START RECORDED INFORMATION

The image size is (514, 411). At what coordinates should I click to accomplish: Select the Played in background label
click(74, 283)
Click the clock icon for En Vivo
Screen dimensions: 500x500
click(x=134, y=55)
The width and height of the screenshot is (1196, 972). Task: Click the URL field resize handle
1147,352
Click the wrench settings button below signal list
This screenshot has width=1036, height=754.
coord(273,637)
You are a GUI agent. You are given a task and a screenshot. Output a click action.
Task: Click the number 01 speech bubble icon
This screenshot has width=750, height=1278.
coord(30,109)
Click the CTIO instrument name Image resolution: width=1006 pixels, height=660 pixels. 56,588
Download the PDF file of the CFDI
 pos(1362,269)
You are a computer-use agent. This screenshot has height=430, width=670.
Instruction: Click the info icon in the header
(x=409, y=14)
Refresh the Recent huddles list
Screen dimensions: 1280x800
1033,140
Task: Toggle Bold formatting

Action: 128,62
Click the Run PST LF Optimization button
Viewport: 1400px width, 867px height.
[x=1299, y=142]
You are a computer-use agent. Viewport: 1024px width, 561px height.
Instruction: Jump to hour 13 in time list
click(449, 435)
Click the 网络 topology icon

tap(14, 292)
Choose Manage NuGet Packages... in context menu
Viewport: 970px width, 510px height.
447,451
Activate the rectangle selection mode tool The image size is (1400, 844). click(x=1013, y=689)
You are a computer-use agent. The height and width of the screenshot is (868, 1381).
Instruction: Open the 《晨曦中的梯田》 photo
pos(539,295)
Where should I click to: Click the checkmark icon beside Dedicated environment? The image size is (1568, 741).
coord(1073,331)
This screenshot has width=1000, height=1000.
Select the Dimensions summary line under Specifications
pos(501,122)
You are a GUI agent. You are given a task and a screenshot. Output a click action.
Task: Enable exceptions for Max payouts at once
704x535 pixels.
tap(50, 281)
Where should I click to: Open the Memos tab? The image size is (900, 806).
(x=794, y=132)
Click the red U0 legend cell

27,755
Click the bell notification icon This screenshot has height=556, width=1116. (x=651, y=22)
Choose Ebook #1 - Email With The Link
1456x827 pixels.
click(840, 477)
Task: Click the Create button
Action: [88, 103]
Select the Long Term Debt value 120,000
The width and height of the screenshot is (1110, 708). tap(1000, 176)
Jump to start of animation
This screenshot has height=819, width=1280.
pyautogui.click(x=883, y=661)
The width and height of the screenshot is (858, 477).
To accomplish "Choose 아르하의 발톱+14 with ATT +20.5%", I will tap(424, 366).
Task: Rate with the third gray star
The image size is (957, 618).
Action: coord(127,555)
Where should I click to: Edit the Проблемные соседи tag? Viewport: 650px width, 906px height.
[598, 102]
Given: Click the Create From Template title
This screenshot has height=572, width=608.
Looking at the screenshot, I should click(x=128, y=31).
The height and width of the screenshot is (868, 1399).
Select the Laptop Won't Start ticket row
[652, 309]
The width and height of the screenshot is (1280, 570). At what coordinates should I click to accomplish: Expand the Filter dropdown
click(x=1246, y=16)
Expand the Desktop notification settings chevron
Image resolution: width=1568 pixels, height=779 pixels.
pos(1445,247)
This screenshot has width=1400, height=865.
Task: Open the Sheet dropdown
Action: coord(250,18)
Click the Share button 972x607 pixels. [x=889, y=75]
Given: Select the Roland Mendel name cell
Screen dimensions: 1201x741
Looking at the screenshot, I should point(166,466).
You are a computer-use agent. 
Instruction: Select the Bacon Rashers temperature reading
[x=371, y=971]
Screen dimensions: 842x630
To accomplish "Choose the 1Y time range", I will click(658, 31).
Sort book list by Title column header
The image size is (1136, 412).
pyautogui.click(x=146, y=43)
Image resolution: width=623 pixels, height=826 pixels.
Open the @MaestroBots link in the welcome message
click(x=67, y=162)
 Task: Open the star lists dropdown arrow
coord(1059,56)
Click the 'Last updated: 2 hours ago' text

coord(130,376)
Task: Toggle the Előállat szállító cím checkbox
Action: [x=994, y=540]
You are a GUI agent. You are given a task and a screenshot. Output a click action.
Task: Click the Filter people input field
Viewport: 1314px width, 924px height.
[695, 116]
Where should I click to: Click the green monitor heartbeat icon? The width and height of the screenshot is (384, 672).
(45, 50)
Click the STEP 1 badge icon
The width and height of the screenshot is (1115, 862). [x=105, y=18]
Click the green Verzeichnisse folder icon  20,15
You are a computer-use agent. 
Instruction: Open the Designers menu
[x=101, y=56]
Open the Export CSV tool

END RECORDED INFORMATION

- WORK INSTRUCTION -
Write out exactly the lines above between the line with "Screen dimensions: 500x500" and the line with "Task: Click the number 01 speech bubble icon", inclusive, and nothing beyond them.

- YOUR RESPONSE -
Screen dimensions: 500x500
click(x=134, y=55)
The width and height of the screenshot is (1196, 972). Task: Click the URL field resize handle
1147,352
Click the wrench settings button below signal list
This screenshot has width=1036, height=754.
coord(273,637)
You are a GUI agent. You are given a task and a screenshot. Output a click action.
Task: Click the number 01 speech bubble icon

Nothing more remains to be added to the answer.